The compounding design mistake problem is worse than it sounds. Early decisions set patterns that later code follows. If the initial architecture is weak because the human accepted the model's suggestions without sufficient understanding, every subsequent addition reinforces those weaknesses. By the time problems become visible, the cost of correction can exceed the time saved by using LLMs in the first place.

The Shifting Role of the Developer

Stavros's workflow points to a broader trend in software development. The human role is moving from line-level coding to architecture-level oversight. The day-to-day work shifts from writing functions to defining constraints, evaluating trade-offs, and maintaining the coherence of the overall design.

This doesn't make the human less important. It makes the human's judgment more important, not less. Writing a function is a bounded task with clear success criteria. Defining the right architecture for a project requires understanding requirements, anticipating future needs, and making trade-offs that no model can fully evaluate.

The developers who will thrive in this environment aren't the ones who can code the fastest. They're the ones who can define clean constraints, recognize weak abstractions early, and run a disciplined multi-model process without letting any single model dominate the design.

Practical Takeaways

If you're considering adopting a similar workflow, here are the principles that make Stavros's approach work:

Separate planning from implementation. Don't let the model start coding until the design is settled. The 30 minutes spent in planning conversation saves hours of rework.

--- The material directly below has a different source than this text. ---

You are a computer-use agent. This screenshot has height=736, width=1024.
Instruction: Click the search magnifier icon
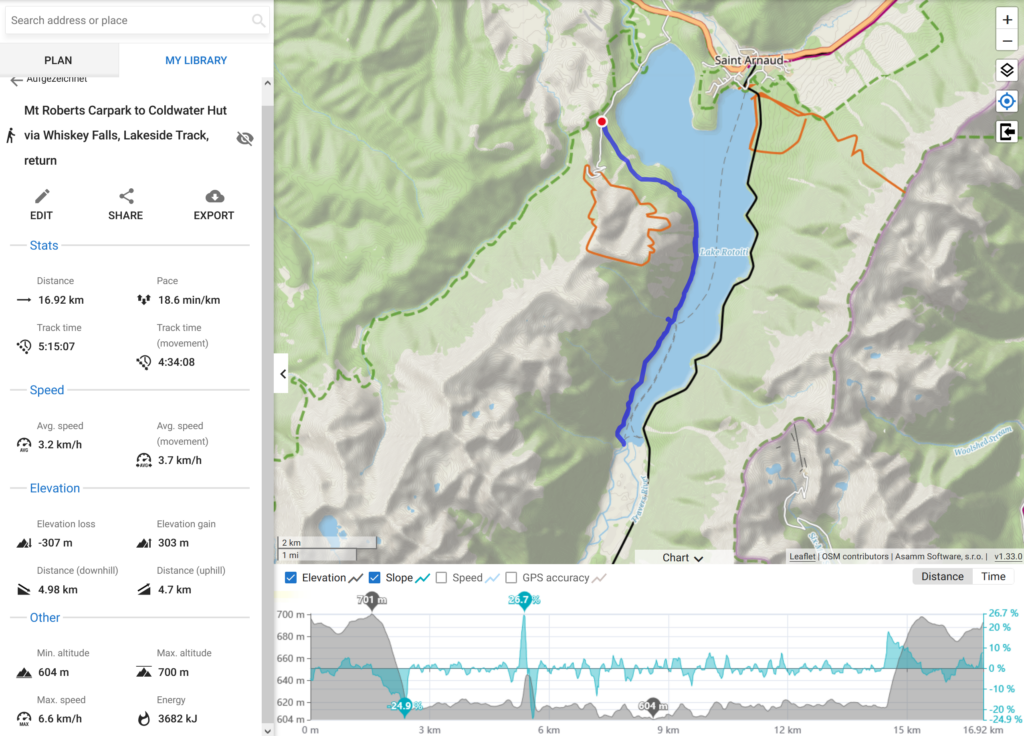click(259, 20)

Use different models for different roles. The best reasoning model isn't necessarily the best implementer. Match model strengths to workflow stages.

Diversify your reviewers. Multiple models catch different issues. A single reviewer, human or AI, has blind spots.

Write your own instructions. Don't ask the model to define its own constraints. The human sets the rules; the model follows them.

Stay in familiar territory. Use LLMs to amplify skills you already have. In unfamiliar domains, invest in learning before automating.

Watch for compounding errors. If early decisions feel wrong, investigate before building on top of them. Technical debt from misunderstood architecture is the most expensive kind.

The post is worth reading in full — it's dense with practical insight and refreshingly free of hype. Stavros doesn't claim LLMs will replace developers. He claims they change what developers do, and he shows exactly how he navigates that change in practice.